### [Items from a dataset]

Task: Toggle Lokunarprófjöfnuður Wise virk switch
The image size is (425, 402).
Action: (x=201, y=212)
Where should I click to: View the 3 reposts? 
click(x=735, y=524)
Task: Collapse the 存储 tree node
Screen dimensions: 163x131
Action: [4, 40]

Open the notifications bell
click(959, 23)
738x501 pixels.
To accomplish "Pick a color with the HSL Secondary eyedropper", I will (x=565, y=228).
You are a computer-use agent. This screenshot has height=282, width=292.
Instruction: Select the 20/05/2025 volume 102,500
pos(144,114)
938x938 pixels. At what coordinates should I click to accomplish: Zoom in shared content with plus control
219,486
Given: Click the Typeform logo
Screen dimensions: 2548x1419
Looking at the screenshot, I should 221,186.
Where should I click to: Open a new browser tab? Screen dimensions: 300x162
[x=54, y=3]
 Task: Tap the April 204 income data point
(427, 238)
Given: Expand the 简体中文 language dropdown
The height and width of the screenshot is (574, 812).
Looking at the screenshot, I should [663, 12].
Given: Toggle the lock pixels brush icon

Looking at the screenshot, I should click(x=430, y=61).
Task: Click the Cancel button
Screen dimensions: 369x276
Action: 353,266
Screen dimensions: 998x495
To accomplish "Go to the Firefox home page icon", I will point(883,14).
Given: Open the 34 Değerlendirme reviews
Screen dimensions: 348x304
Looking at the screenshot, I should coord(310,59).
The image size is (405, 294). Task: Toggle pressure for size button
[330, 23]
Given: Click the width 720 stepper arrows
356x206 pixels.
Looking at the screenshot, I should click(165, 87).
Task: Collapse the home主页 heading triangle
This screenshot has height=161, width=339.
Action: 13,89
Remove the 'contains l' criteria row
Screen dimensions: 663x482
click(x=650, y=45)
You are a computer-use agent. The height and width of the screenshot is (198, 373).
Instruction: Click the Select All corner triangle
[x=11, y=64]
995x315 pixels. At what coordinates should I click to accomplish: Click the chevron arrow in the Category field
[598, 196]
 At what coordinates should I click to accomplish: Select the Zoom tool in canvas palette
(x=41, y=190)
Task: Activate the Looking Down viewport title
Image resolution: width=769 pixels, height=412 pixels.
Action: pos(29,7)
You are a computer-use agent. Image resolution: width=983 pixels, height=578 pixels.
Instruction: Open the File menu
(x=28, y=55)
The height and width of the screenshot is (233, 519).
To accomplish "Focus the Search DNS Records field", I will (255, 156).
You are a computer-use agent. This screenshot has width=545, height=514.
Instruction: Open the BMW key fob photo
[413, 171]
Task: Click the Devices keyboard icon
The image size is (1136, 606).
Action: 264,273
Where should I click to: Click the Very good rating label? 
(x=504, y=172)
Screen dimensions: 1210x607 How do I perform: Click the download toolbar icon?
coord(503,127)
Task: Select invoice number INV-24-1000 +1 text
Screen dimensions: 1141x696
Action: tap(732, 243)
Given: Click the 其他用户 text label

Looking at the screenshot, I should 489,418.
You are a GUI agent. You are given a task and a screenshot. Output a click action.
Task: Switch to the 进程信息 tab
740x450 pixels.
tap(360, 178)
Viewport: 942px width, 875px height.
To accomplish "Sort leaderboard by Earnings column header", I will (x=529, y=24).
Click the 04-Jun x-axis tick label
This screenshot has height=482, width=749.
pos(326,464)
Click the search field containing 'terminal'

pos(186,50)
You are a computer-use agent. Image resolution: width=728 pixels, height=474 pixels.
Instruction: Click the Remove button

### [Work item]
The lines holding the word "Remove" are the answer. Find them in the entries and copy them.

### [Result of this task]
Remove the 'contains l' criteria row
Instruction: Click the Remove button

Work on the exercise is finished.